Variant of Giselle, from Germanic gisil meaning "pledge" or "hostage," denoting a noble oath.
Gisella is the Italian and German form of Giselle, a name rooted in the Old High German gisil, meaning "pledge" or "hostage" — in the context of early medieval Germanic culture, a noble child given as a guarantee of peace between warring families or kingdoms. What might sound harsh to modern ears was in its time a mark of high status: only children of sufficient political value served as pledges, making the name one associated with noble bloodlines and the weight of dynastic responsibility.
The name traveled through the Frankish aristocracy and entered the broader European naming pool via royal courts and the Church. Saint Gisela of Bavaria, the ninth-century abbess and daughter of a Carolingian count, gave the name early sacred associations, and Gisela of Hungary — sister of Holy Roman Emperor Henry II and wife of King Stephen I of Hungary — stands as one of its most historically significant bearers, playing a vital role in the Christianization of Hungary.

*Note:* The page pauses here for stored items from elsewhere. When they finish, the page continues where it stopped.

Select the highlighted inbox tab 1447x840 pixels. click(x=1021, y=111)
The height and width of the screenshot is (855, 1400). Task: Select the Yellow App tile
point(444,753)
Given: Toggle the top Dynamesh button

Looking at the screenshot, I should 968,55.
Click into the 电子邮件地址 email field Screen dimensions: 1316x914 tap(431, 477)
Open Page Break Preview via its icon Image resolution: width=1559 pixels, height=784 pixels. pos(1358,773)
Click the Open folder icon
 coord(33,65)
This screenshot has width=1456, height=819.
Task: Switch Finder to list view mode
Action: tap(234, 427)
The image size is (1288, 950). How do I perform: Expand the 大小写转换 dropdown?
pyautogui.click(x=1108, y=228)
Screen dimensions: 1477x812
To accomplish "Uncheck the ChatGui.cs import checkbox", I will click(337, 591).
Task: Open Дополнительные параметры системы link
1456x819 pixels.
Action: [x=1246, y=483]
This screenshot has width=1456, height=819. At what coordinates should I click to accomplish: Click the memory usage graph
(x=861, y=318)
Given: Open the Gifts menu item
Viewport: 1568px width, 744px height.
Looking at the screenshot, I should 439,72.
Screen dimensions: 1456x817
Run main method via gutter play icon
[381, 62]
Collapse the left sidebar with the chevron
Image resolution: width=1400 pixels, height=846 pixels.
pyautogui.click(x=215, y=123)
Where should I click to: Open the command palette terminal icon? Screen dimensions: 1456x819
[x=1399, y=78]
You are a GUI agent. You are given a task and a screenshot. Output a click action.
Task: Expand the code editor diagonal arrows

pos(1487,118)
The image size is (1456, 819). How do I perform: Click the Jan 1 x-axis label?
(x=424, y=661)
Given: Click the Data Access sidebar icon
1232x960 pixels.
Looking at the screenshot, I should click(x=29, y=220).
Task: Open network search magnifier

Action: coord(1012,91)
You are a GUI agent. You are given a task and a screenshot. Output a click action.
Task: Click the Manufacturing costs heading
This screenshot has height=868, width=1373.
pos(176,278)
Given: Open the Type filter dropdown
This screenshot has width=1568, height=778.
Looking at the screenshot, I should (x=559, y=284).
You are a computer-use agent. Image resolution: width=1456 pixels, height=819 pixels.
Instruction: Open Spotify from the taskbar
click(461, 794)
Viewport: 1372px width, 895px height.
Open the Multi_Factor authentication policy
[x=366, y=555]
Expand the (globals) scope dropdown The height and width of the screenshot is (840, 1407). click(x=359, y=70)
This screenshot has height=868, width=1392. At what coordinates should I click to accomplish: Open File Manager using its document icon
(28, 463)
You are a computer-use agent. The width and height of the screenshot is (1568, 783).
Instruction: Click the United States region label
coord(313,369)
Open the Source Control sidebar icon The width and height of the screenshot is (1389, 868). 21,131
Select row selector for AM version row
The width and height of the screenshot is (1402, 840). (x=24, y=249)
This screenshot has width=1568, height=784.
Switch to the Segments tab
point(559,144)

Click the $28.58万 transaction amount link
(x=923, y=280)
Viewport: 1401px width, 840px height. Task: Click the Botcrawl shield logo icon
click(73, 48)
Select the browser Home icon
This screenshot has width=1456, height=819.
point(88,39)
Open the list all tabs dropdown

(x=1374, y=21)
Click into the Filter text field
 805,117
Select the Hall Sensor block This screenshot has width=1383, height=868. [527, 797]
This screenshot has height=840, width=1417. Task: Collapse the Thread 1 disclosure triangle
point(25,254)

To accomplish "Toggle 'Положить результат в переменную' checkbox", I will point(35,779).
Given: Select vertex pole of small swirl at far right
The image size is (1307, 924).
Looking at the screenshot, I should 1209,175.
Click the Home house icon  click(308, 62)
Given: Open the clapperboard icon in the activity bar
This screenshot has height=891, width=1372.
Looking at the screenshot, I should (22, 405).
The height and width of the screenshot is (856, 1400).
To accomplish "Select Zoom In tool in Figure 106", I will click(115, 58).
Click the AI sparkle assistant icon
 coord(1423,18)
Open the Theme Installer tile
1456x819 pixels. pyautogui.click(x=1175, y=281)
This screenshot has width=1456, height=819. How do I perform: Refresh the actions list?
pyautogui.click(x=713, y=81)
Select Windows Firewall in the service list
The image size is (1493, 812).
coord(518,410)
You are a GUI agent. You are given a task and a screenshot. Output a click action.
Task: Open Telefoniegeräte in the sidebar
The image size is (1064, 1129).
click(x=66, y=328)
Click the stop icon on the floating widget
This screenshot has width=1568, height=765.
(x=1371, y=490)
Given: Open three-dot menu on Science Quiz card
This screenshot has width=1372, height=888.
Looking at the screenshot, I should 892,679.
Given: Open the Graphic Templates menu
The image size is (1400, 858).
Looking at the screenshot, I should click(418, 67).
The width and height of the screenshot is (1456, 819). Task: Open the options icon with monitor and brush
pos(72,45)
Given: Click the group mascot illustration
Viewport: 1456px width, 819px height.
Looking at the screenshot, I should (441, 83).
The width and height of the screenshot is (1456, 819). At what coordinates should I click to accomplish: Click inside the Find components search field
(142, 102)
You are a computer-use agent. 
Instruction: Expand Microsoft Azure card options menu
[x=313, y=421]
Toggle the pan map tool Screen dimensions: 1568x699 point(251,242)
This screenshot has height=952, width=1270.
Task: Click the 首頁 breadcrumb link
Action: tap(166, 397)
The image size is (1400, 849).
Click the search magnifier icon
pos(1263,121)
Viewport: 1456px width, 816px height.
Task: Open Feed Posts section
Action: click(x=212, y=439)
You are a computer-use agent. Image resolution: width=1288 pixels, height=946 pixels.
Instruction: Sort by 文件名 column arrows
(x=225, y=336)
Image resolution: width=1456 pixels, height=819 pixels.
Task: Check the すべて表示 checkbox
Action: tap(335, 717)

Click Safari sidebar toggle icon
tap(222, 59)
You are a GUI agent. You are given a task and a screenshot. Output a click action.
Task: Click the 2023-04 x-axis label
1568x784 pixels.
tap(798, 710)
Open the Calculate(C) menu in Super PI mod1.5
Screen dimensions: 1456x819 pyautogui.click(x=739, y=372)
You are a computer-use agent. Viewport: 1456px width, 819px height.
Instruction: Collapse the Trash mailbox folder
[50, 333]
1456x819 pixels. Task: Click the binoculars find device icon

In the nineteenth century the name achieved its most enduring cultural moment when Adolphe Adam's ballet Giselle premiered in Paris in 1841, the story of a peasant girl who dies of a broken heart and becomes a forgiving spirit — one of the most performed ballets in the classical repertoire, transforming the name into a byword for ethereal grace and romantic tragedy.
Gisella, the Italian and Spanish variant, carries all of this history with an additional softness lent by its final vowel — warmer than the French Giselle, slightly more grounded. It remains rare in English-speaking countries, which gives it a cosmopolitan, quietly aristocratic distinction well-suited to parents drawn to names with genuine depth.